‘Buyer Fatigue’ Is Seen Slowing Manhattan Apartment Market

After a run-up in prices over much of the past year, the Manhattan apartment market slowed during the second quarter, with inventory rising above record lows in recent quarters, and the number of contracts signed falling, brokers say.


Market reports released on Monday showed that median sales prices in Manhattan were off from the first quarter, but remained well above the levels posted in the second quarter last year.


The downward momentum shift was attributed to buyer resistance to rising prices, as well as the lingering effects of low inventory.


Some analysts said it augured a return to a more-measured pace of activity, after record sales last year when buyers, worried about the economy and government gridlock, returned to the apartment market.


Despite some hot spots of activity—particularly among lower priced co-ops—they expected to see the pace of sales to slow in the months ahead, and remain below the torrid pace of activity last year.


'Buyer Fatigue' Is Seen Slowing Manhattan Apartment Market


Gregory J. Heym, an economist who prepared market reports for Brown Harris Stevens and Halstead, said that "down the road there may be a slowdown" but he attributed it to high prices that were triggered by low inventory of apartments on the market.


During the second quarter, deal making usually reaches a peak in Manhattan. But this year, the pace of sales of expensive new condominiums slowed, compared with the second quarter of 2013 and 2012, according to a report by Corcoran Group.


The Corcoran report found that the number of contracts signed during the second quarter, 3,593, fell 22% from the same quarter in 2013.


Condo contracts were down by 31%, and made up only 40% of contracts signed, the lowest share since the second quarter of 2009.


Corcoran President Pam Liebman said that a 20% increase in average prices since last year's second quarter was causing some buyers "to pause and wait a little bit until they find something they fall in love with."


"The big picture is we are not seeing as much activity as we have been," she said. "There is some buyer fatigue."


After inventory fell last year to the lowest record recorded in many years, the number of listings on the market began rising in the first quarter and increased again during the second period to 5,912 apartments. In recent years, inventory has fallen during the second quarter as sales pick up.


A report by Douglas Elliman found that the median sale price during the second quarter was $910,000, off 6.4% from the first quarter. The report put the average price of Manhattan apartment at $1.68 million.


The median price of a condo, $1.26 million, was off by 7% from the first quarter, while the median price of a condo in a new development, $1.58 million, was off by 8.7%, the report found.

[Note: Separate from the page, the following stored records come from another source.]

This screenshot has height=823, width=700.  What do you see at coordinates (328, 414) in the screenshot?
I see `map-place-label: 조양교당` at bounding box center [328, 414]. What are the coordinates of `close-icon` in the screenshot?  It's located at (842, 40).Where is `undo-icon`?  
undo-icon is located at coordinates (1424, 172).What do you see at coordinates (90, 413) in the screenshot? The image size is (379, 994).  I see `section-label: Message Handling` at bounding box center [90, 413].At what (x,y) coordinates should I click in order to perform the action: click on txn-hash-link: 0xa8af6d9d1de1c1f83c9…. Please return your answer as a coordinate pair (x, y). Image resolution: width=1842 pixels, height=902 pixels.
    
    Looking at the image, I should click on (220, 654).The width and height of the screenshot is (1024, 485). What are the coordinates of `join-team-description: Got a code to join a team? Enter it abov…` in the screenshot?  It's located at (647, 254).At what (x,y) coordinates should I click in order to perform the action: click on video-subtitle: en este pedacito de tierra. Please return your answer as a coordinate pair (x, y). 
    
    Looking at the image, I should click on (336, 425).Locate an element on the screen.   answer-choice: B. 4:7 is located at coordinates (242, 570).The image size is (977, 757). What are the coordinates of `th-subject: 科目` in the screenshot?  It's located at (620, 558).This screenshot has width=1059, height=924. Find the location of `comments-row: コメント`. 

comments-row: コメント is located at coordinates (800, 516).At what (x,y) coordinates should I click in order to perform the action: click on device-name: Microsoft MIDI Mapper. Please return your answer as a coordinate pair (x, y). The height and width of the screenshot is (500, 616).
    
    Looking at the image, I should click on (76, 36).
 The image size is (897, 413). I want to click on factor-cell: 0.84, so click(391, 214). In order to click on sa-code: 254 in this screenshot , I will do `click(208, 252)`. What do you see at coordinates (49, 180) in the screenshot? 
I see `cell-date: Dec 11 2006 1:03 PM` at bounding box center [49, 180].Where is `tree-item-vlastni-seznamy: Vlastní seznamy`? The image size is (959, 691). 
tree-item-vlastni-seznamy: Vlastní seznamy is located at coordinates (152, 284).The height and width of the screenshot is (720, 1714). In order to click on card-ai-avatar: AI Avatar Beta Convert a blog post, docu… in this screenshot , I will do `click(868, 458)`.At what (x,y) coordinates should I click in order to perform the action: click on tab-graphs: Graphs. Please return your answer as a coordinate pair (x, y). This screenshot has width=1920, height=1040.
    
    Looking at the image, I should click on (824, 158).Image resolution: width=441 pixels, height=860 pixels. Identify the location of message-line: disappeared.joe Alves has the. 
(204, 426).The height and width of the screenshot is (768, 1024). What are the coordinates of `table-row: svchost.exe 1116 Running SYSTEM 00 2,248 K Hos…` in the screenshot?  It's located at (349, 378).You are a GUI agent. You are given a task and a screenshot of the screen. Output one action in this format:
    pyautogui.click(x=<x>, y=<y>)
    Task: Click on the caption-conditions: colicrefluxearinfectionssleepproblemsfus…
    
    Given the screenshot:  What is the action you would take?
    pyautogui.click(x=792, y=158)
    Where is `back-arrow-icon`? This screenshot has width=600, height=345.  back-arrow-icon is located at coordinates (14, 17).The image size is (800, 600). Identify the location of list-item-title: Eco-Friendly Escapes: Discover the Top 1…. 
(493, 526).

Jonathan Miller, an appraiser who prepared the market report for Douglas Elliman, said that last year was "an anomaly" with a "release in pent-up demand that led to record sales volume." This year he said the market was returning to a more normal pattern.


He said that condo buyers looking at new buildings know that there is more inventory coming down the pipeline.


"The sense of urgency has left," Mr. Miller said.


Frederick Peters, the president of Warburg Realty, said that despite the price-drive market pause among large new condos, there was still "a frenzy" in the market in smaller apartments, priced below $2 million, in Manhattan and parts of Brooklyn.